Each layer has a single responsibility:

  • Dimension/Vector: Represent dimensional quantities
  • BasisGraph: Validate structural compatibility
  • ConversionGraph: Execute numeric conversions
  • User API: Convenient access to conversions

Example: Full Cross-Basis Flow

from ucon import units, Dimension
from ucon.basis import BasisGraph, Vector
from ucon.bases import SI, CGS_ESU, SI_TO_CGS_ESU
from ucon.core import Unit
from ucon.graph import ConversionGraph
from ucon.maps import LinearMap

# 1. Set up BasisGraph
basis_graph = BasisGraph().with_transform(SI_TO_CGS_ESU)

# 2. Create CGS-ESU unit
cgs_current_dim = Dimension(
    vector=Vector(CGS_ESU, (Fraction(3,2), Fraction(1,2), Fraction(-2), Fraction(0))),
    name="cgs_current",
)
statampere = Unit(name="statampere", dimension=cgs_current_dim)

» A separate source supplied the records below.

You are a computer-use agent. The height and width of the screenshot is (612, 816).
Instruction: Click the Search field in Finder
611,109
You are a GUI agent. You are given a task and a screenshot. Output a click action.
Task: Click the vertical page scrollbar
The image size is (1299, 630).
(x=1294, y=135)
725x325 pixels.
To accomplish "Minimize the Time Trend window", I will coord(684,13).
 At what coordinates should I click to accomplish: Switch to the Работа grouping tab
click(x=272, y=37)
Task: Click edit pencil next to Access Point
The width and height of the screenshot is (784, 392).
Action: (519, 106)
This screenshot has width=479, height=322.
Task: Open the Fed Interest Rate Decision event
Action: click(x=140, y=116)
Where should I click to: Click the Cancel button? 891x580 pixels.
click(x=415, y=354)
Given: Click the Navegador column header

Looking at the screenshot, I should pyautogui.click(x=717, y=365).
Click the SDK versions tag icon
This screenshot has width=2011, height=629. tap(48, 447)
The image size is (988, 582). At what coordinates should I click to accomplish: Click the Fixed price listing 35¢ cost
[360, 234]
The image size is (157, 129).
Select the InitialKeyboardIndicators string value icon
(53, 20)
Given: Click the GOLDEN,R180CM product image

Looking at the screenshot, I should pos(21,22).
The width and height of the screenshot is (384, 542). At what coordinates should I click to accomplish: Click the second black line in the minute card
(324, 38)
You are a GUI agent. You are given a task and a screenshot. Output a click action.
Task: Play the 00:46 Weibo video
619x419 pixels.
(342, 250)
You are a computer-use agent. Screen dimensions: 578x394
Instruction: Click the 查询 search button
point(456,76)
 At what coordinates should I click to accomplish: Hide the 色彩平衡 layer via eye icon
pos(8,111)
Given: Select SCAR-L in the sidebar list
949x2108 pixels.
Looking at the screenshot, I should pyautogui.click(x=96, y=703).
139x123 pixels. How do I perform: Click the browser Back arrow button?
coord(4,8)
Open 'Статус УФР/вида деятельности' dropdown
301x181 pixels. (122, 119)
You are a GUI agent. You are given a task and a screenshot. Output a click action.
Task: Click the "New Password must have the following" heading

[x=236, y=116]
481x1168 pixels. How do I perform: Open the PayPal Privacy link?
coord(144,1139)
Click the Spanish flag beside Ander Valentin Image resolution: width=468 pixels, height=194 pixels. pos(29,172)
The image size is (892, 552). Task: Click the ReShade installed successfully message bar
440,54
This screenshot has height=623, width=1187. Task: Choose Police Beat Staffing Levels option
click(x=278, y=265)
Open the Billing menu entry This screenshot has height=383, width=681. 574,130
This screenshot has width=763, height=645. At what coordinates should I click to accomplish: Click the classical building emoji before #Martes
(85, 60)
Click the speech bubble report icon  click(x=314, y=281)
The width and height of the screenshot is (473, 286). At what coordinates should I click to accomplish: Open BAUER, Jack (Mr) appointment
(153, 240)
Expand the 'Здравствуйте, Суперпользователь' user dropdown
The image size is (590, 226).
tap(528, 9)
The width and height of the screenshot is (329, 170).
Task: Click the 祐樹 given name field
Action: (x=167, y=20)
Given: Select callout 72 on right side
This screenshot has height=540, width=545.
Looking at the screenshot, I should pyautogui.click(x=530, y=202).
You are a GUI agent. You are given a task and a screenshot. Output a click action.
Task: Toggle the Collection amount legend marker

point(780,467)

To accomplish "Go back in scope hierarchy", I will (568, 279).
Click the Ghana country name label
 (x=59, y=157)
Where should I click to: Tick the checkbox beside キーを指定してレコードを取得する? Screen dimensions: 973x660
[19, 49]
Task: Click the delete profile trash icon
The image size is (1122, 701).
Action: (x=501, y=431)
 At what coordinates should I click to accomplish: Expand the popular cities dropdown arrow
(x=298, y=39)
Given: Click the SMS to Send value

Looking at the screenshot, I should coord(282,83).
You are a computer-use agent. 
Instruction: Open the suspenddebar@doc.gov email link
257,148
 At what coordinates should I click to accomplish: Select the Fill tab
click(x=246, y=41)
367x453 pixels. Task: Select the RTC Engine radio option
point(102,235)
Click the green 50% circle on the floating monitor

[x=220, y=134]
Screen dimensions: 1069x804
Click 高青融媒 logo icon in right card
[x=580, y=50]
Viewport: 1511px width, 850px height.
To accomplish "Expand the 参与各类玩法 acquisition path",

# 3. Create ConversionGraph with BasisGraph
graph = ConversionGraph()
graph._basis_graph = basis_graph

# 4. Add cross-basis edge (validated by both graphs)
graph.add_edge(
    src=units.ampere,
    dst=statampere,
    map=LinearMap(2.998e9),
    basis_transform=SI_TO_CGS_ESU,
)

# 5. Convert (BFS finds path via RebasedUnit)
result = graph.convert(units.ampere, statampere)
print(result(1))  # 2.998e9

Summary

Concern BasisGraph ConversionGraph
Question answered "Are these bases compatible?" "What's the numeric factor?"
Node type Basis Unit
Edge type BasisTransform (matrix) Map (function)
Validation Dimensional structure Dimension equality
When used Edge addition, compatibility checks Path finding, conversion execution

The dual-graph architecture cleanly separates what can be converted (BasisGraph) from how to convert it (ConversionGraph), enabling robust cross-basis unit handling while maintaining single-basis simplicity for common cases.

Context Scoping (v0.8.4+)

Both the default Basis and BasisGraph support thread-safe context scoping via ContextVar.

Why Context Scoping?

Different parts of an application may need different defaults:

  • A CGS physics simulation vs. SI engineering calculations
  • Test isolation without global state pollution
  • Async tasks with independent basis configurations

API

from ucon import (
    using_basis,
    using_basis_graph,
    get_default_basis,
    get_basis_graph,
)

# Scoped basis override
with using_basis(CGS):
    dim = Dimension.from_components(L=1)  # Uses CGS
    get_default_basis()  # CGS

# Scoped BasisGraph override
custom_graph = BasisGraph()
with using_basis_graph(custom_graph):
    get_basis_graph() is custom_graph  # True

Relationship to using_graph()

Context Manager Scope Affects
using_graph() ConversionGraph Unit conversions, name resolution
using_basis() Default Basis Dimension creation defaults
using_basis_graph() BasisGraph Cross-basis validation

These are independent — you can combine them as needed:

with using_graph(aerospace_graph):
    with using_basis(CGS):
        # Aerospace units, CGS dimensions
        pass